Un accidente aéreo de gran magnitud conmociona al noroeste de Colombia tras confirmarse el siniestro de un avión que operaba para la aerolínea estatal Satena y había desaparecido del radar mientras cubría el vuelo entre Cúcuta y Ocaña.
La aeronave, un Beechcraft 1900D con matrícula HK-4709, volaba bajo el vuelo NSE 8849, que despegó del Aeropuerto Internacional Camilo Daza de Cúcuta a las 11:42 a.m. locales con destino al aeropuerto Aguas Claras de Ocaña. Según los comunicados oficiales, perdió contacto con el control de tráfico aéreo aproximadamente 12 minutos después, alrededor de las 11:54 a.m., poco antes de la hora prevista de aterrizaje.
Tras varias horas de incertidumbre y una intensa búsqueda, el avión fue localizado siniestrado en una zona montañosa de difícil acceso en la región de Catatumbo, jurisdicción del municipio de La Playa de Belén, dentro del departamento de Norte de Santander. Campesinos y equipos de emergencia confirmaron que la estructura quedó completamente destruida.

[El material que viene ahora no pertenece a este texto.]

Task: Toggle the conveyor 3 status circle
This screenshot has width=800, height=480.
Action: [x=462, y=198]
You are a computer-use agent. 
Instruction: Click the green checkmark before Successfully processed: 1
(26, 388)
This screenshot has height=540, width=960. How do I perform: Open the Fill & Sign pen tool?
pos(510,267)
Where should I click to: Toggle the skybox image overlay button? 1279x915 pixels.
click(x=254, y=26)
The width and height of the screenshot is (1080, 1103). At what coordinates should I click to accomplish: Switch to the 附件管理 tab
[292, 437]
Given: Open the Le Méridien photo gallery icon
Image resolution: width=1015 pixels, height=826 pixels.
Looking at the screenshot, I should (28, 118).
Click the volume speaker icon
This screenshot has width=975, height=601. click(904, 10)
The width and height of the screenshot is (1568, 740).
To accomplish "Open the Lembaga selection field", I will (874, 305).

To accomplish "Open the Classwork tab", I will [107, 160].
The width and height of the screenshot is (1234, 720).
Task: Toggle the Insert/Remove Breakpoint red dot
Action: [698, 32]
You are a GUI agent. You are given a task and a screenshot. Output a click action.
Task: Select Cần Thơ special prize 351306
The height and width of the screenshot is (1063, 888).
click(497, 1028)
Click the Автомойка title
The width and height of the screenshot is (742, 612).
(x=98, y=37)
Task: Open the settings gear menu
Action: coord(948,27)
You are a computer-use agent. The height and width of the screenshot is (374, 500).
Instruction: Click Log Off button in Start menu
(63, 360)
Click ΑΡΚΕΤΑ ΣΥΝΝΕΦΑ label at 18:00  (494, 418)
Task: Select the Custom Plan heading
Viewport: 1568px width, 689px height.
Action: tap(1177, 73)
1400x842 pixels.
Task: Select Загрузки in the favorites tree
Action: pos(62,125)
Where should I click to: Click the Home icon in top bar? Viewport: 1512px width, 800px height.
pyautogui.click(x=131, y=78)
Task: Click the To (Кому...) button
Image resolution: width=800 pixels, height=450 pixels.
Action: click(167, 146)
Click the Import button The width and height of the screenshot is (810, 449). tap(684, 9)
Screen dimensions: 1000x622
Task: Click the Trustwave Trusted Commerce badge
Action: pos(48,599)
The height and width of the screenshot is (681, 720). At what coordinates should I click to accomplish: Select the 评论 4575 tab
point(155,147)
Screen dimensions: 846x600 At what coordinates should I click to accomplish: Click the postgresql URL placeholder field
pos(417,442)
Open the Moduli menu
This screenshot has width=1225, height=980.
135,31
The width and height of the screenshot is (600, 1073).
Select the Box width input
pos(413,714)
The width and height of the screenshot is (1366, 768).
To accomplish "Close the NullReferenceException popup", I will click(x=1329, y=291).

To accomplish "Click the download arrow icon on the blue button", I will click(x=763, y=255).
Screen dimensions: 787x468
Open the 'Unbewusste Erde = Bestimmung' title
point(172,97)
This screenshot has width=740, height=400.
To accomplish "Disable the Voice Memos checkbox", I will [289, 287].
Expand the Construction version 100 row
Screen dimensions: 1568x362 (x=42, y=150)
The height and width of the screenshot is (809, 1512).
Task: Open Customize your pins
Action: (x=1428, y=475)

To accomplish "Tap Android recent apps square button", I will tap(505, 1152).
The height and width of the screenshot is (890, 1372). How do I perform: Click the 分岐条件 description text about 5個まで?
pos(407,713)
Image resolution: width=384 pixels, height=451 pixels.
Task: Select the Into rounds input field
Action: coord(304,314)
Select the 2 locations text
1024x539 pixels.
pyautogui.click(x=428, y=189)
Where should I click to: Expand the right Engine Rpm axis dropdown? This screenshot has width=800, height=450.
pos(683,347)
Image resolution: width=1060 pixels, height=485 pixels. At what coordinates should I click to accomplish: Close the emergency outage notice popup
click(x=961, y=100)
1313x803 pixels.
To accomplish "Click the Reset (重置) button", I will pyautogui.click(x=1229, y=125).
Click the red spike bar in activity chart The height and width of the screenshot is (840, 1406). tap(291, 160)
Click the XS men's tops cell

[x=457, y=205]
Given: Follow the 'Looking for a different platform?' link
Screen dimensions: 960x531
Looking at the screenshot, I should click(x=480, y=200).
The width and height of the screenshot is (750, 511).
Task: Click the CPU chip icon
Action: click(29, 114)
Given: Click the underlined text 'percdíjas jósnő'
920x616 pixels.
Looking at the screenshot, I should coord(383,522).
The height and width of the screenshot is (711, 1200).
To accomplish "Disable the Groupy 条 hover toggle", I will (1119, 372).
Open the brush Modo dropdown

Las autoridades han confirmado que no hubo sobrevivientes entre los 15 ocupantes. Entre los fallecidos se encontraban 13 pasajeros y los dos miembros de la tripulación, y se informó que en el avión viajaban **figuras públicas, incluido el representante a la Cámara Diógenes Quintero y el candidato político Carlos Salcedo, junto con parte de sus equipos de trabajo.
El hallazgo se produjo en una zona remota, con acceso complicado por la orografía montañosa, lo que ha dificultado las labores de recuperación de cuerpos e investigación. Además, el área está bajo influencia de grupos armados ilegales, por lo que las operaciones de rescate y peritaje se realizan bajo estrictas medidas de seguridad, con despliegue de tropas del Ejército y efectivos de la Fuerza Aérea.
Un dato inquietante divulgado por la Aeronáutica Civil es que la baliza de emergencia de la aeronave no se activó tras el impacto, lo que retrasó la localización inicial del avión y obligó a depender del desplazamiento de equipos terrestres y observaciones de lugareños.
Las autoridades colombianas han activado protocolos internacionales y trabajan para identificar formalmente los restos de las víctimas, mientras familiares esperan en los aeropuertos de origen y autoridades habilitan canales de atención y asistencia humanitaria. La causa exacta del siniestro aún está bajo investigación, con equipos especializados analizando las comunicaciones, datos de radar y posibles fallas técnicas.